Planta de familia del tabaco podría ayudar contra el cáncer

Tratar el cáncer con una solución a partir de una planta de la familia del tabaco podría ser un planteamiento no tan descabellado como suena, o al menos así dicen en Cuba, la tierra de los cigarros puros más famosos del mundo

Tratar el cáncer con una solución a partir de una planta de la familia del tabaco podría ser un planteamiento no tan descabellado como suena, o al menos así dicen en Cuba, la tierra de los cigarros puros más famosos del mundo.

La planta del tabaco no sólo es uno de los productos más nocivos para la salud y uno de los principales causantes del cáncer, sino uno de los objetos de trabajo más atractivos en la manipulación genética, según afirman científicos cubanos.

Investigadores del Centro de Ingeniería Genética y Biotecnología (CIGB) de la isla anunciaron a principios de junio el registro -según ellos, por primera vez en el mundo- de un anticuerpo monoclonal desarrollado en una planta de este género, aunque de variedad muy diferente a la empleada comercialmente.

El anticuerpo (planticuerpo) se usa ya en la purificación del componente activo de la vacuna contra la hepatitis B desarrollada por Cuba, pero los científicos trabajan en nuevas líneas de investigación.

Una de ellas está enfocada al tratamiento de carcinomas (tumores en los epitelios), según explicó a EFE Jorge Luis Gabilondo, que encabeza el proyecto.

El propósito de la investigación, que se encuentra en fase de examen preclínico, es desarrollar un anticuerpo de aplicación directa en personas con el objetivo de lograr bloquear los nutrientes en la membrana de las células con cáncer.

"Llevamos alrededor de un año de trabajo en ello y la investigación preclínica podría llevarnos más o menos medio año", indicó Gabilondo, al puntualizar que hay multitud de procesos paralelos que se deben aún realizar y probar.

El subdirector del CIGB, Carlos Borroto, indicó a Efe que la planta de tabaco empleada en el tratamiento genético para la producción de anticuerpos no se corresponde con las variedades comerciales habituales, sino que es un "ancestro", un "progenitor", de éstas.

El responsable del centro señaló que esta planta tiene muy buenas cualidades para la manipulación transgénica porque crece rápidamente, tiene una acumulación de biomasa muy importante, acumula muchas proteínas en esa biomasa y, además, se multiplica a gran velocidad.

"El tabaco comercial no lo utilizamos por dos razones: uno, para que no nos puedan decir que estamos haciendo tabaco (transgénico), y la segunda es porque por la selección hecha durante muchos años, la genética en el tabaco comercial, está toda destinada a que puedas tener al final una hoja fina que permita hacer el habano (cigarro)", indicó.

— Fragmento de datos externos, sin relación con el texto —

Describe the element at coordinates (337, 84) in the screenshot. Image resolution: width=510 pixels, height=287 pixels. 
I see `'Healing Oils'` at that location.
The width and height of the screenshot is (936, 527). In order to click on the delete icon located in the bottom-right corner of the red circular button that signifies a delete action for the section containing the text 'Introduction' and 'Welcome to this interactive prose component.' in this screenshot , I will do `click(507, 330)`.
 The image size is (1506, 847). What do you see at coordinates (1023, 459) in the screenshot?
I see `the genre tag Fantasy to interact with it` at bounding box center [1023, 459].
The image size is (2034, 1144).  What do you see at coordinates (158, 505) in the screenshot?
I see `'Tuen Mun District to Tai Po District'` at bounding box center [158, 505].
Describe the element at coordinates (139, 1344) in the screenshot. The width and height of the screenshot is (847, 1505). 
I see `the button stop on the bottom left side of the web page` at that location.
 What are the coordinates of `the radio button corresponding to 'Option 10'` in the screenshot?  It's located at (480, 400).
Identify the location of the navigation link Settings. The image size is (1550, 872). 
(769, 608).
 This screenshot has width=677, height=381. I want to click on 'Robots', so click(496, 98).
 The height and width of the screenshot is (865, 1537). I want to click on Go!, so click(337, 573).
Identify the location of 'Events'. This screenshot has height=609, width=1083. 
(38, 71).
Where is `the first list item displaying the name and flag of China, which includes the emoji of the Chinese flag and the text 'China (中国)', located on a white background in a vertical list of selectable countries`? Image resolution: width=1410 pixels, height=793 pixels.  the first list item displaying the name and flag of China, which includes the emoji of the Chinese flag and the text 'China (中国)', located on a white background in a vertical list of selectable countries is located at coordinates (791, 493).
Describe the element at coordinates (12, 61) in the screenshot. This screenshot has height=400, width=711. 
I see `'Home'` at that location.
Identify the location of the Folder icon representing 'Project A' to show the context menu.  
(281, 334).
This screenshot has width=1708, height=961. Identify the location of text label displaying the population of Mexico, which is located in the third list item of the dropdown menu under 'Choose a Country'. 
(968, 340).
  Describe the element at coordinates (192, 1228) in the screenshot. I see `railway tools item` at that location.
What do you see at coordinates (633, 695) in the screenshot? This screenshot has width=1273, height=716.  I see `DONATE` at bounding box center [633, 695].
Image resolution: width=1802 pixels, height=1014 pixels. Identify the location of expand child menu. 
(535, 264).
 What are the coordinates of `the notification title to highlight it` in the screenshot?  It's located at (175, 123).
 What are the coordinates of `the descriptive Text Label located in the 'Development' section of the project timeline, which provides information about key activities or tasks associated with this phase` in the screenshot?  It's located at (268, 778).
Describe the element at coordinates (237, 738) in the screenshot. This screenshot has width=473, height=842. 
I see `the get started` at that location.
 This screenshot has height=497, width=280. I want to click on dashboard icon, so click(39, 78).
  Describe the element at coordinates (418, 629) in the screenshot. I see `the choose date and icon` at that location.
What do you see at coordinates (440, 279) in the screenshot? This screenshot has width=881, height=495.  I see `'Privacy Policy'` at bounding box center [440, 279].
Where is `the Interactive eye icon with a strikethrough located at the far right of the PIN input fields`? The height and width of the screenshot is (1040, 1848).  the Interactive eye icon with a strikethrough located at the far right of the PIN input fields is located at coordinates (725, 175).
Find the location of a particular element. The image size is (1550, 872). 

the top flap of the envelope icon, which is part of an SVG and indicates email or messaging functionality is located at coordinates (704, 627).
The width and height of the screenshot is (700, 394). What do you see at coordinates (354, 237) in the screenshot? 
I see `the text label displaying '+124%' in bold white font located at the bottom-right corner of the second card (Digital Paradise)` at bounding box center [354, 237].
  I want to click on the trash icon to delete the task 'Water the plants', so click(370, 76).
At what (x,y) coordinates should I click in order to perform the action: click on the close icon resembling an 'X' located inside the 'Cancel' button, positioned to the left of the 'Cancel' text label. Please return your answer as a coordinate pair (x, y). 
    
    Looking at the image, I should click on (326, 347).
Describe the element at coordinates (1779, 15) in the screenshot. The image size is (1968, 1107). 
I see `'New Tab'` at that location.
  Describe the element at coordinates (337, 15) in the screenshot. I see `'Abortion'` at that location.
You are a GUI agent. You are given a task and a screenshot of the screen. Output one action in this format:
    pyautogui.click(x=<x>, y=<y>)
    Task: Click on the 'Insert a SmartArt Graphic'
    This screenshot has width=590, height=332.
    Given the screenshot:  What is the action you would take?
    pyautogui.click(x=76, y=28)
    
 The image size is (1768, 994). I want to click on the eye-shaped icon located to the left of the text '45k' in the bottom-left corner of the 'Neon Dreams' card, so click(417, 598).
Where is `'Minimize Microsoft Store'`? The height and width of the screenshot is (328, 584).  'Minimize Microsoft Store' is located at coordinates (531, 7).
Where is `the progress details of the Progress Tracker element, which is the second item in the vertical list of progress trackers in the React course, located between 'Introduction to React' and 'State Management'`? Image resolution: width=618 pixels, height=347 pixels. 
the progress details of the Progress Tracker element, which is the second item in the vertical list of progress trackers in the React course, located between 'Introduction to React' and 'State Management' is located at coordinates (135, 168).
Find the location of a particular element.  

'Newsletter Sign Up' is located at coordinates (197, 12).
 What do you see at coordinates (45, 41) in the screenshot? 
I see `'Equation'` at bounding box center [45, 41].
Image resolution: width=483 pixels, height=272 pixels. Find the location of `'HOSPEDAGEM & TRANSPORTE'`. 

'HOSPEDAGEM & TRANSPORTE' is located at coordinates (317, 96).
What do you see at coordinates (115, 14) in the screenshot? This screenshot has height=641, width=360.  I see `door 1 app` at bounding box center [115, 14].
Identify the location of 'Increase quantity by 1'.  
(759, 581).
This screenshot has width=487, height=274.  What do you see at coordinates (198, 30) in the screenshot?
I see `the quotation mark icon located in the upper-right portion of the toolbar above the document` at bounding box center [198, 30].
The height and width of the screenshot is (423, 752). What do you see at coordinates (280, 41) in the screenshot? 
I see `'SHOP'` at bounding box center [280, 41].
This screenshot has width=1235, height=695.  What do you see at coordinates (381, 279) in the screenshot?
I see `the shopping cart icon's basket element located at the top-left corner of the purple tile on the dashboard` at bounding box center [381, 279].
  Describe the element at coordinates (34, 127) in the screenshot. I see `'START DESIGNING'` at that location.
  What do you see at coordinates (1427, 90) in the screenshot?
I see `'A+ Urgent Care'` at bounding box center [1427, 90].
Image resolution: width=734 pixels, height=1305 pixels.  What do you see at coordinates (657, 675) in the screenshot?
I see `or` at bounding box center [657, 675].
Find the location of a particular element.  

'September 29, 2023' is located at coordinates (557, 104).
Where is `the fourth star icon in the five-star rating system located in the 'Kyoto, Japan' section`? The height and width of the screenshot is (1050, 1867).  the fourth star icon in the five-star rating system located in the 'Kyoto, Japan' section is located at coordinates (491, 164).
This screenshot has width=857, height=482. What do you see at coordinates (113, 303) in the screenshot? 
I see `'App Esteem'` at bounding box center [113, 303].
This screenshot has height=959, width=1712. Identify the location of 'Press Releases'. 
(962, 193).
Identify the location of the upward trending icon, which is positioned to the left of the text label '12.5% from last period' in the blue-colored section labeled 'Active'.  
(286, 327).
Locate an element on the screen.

"Y nosotros -agregó- lo que queremos es que sea gruesa y tenga mucho biomasa".

La especia nicotiana utilizada en ingeniería genética "tiene mucha mayor densidad foliar y muchas más proteínas" que las plantas del tabaco comercial, agregó Borroto, al explicar que "si el tabaco tiene mucha proteína es amargo" y no sirve para fumar.

"Utilizamos todas las ventajas que puede tener el tabaco sin las desventajas que puede tener el tabaco comercial", indicó, al subrayar las diferencias entre ambas plantas para que no haya "confusiones" y nadie pueda pensar que el famoso tabaco cubano es tratado transgénicamente.

La cuestión no es menor, según reconoció el viernes el propio Borroto, en una rueda de prensa en la que explicó que "tras realizar un estudio de mercado", los expertos del centro decidieron destruir todas las plantaciones de tabaco que tenían para evitar errores de percepción.

Agregó que en la actualidad las plantas se cultivan de forma confinada, no es posible que sean desviadas a otro destino que el dado por el CIGB y así no hay dudas de que el tabaco para fumar es una cosa y el empleado en genética es otra.

Una solución similar se dio a las plantas de caña de azúcar, de las que sale el famoso ron cubano, y que fueron utilizadas en investigación hasta que los responsables del centro las decidieron "congelar" por idénticas razones.

Según Gabilondo, el trabajo sobre las virtudes del tabaco en la ingeniería genética es algo sobre lo que "se ha desarrollado ampliamente estudios en el mundo", pero la posibilidad de generar en plantas anticuerpos de empleo directo o a través de vacunas en personas ponen a los científicos ante situaciones novedosas.

"Entre nosotros bromeamos: ¿te imaginas producir un tabaco que curara el cáncer directamente?", señala Gabilondo, antes de responder: "no, en serio, eso no es posible".